#### CONSIGNE
Reprenez l'extrait à lire ci-dessous entre « M'en suis allée, un » et « troupeau souffle coupé. », inclus, en substituant « contrebasse » à « violoncelle ».

M'en suis allée, un peu avant dix heures et demie, dans les
rues de la ville qui s'ébrouait, avec langueur, en belle chaleur, avec quelques petites risées, vers le jardin de Sainte Claire ou du théâtre des Halles,
un café en demie-ombre
(l'ombre était déjà occupée) près du chapiteau, l'ambiance
courtoise et calme, l'attente que s'ouvrent enfin les panneaux, pour
écouter la voix de Laurent Schuh (veston sur épaules, gilet sur
peau, et chapeau, un vague air de paysan prêt à chanter Bella Ciao,
ne sais si c'était voulu), accompagné, soutenu par le violoncelle
de Marc Lauras, dans Tribun(e) William Shakespeare montage
d'extraits du William Shakespeare de
Hugo, choisis par Laurent Schuh, Danièle Gassiglia et Arnaud Laster,
écouté par notre petit (pas si) troupeau souffle coupé.

#### DONNÉES EXTRAITES
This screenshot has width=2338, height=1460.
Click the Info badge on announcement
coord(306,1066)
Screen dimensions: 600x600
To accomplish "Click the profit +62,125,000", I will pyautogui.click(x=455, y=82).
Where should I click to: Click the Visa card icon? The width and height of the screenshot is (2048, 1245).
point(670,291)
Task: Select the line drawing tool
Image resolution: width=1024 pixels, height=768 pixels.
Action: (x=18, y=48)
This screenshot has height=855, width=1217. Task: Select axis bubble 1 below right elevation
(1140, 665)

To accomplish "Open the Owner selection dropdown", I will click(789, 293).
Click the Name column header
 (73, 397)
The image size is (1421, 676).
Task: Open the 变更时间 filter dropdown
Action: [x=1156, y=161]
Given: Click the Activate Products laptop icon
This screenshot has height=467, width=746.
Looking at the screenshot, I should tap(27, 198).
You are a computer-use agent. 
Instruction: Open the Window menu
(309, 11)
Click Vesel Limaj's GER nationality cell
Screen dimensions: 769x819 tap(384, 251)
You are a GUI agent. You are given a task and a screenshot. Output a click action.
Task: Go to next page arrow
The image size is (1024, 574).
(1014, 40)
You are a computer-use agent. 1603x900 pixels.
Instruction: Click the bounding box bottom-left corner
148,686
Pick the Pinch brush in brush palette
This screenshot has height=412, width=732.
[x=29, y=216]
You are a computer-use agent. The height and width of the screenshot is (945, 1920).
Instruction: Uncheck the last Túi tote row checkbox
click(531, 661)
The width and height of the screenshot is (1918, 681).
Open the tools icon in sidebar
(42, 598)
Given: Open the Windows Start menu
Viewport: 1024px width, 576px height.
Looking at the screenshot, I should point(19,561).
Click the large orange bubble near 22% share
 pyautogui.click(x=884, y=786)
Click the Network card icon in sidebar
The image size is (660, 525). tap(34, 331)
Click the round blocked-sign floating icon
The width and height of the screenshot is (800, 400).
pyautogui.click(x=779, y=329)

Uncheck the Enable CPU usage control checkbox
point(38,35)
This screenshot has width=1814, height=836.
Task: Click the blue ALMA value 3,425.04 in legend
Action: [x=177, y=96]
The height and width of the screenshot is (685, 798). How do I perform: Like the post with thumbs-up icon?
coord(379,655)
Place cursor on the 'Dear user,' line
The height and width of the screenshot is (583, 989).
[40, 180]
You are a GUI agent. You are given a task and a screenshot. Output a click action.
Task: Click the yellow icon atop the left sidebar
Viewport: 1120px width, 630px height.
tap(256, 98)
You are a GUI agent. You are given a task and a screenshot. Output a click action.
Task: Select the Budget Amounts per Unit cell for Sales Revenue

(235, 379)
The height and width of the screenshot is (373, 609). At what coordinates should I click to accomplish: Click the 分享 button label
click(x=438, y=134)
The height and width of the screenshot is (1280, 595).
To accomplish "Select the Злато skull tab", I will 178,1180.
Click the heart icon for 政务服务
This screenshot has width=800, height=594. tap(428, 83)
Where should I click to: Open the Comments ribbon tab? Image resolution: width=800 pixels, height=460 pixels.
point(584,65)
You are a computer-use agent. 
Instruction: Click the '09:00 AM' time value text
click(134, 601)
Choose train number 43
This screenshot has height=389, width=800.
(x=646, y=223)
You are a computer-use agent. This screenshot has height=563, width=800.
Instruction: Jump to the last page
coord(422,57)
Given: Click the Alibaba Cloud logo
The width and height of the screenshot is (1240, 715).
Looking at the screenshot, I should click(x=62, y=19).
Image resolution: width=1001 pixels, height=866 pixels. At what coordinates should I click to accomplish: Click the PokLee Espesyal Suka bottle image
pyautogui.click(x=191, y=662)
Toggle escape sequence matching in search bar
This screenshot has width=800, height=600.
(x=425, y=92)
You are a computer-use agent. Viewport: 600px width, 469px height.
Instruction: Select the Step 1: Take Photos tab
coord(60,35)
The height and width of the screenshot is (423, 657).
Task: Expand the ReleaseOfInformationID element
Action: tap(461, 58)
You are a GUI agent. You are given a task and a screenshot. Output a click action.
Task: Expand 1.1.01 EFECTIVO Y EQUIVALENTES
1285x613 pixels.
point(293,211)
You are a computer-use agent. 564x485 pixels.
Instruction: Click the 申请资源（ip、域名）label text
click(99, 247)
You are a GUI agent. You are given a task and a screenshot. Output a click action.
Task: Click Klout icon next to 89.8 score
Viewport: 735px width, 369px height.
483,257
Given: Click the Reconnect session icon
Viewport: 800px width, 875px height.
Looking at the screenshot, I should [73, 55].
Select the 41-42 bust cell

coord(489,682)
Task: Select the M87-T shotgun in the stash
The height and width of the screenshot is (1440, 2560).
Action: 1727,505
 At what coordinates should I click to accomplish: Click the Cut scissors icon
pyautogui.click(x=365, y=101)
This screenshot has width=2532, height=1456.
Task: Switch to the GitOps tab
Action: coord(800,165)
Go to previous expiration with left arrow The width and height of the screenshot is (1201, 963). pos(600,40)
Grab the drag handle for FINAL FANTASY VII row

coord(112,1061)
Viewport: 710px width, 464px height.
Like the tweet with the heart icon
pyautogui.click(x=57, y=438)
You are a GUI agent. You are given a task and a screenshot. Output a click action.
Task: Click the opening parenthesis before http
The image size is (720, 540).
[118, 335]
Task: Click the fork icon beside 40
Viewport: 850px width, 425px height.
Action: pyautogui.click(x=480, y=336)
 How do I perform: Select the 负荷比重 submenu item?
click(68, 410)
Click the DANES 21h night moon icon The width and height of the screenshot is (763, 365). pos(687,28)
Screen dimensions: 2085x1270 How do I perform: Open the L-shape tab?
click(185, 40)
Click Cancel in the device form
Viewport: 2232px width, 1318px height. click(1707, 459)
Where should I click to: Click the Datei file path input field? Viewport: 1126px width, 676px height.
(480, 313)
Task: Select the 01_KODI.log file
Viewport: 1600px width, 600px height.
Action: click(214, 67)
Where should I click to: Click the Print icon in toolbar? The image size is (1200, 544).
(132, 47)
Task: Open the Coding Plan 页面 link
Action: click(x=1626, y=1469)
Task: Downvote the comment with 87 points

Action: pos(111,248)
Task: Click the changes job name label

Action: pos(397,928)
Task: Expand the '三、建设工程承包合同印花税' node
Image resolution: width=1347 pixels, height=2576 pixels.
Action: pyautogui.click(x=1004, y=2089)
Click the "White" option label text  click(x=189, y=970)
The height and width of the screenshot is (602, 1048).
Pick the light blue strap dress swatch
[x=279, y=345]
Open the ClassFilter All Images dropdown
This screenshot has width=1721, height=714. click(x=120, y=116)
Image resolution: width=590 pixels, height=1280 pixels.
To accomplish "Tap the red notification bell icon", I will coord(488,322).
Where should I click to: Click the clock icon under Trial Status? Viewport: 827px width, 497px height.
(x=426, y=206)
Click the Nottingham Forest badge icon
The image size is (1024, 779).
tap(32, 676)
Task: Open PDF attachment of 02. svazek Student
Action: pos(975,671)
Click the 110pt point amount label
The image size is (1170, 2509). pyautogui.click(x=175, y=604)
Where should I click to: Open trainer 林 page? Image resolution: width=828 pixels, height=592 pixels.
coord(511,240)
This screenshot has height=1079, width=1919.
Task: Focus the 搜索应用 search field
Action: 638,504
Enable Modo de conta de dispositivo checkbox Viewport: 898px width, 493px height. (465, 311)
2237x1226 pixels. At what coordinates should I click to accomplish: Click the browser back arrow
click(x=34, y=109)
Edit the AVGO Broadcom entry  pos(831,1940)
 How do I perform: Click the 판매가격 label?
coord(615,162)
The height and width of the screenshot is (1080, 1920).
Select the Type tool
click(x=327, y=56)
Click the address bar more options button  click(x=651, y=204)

#### RÉPONSE RÉDIGÉE
M'en suis allée, un peu avant dix heures et demie, dans les
rues de la ville qui s'ébrouait, avec langueur, en belle chaleur, avec quelques petites risées, vers le jardin de Sainte Claire ou du théâtre des Halles,
un café en demie-ombre
(l'ombre était déjà occupée) près du chapiteau, l'ambiance
courtoise et calme, l'attente que s'ouvrent enfin les panneaux, pour
écouter la voix de Laurent Schuh (veston sur épaules, gilet sur
peau, et chapeau, un vague air de paysan prêt à chanter Bella Ciao,
ne sais si c'était voulu), accompagné, soutenu par le contrebasse
de Marc Lauras, dans Tribun(e) William Shakespeare montage
d'extraits du William Shakespeare de
Hugo, choisis par Laurent Schuh, Danièle Gassiglia et Arnaud Laster,
écouté par notre petit (pas si) troupeau souffle coupé.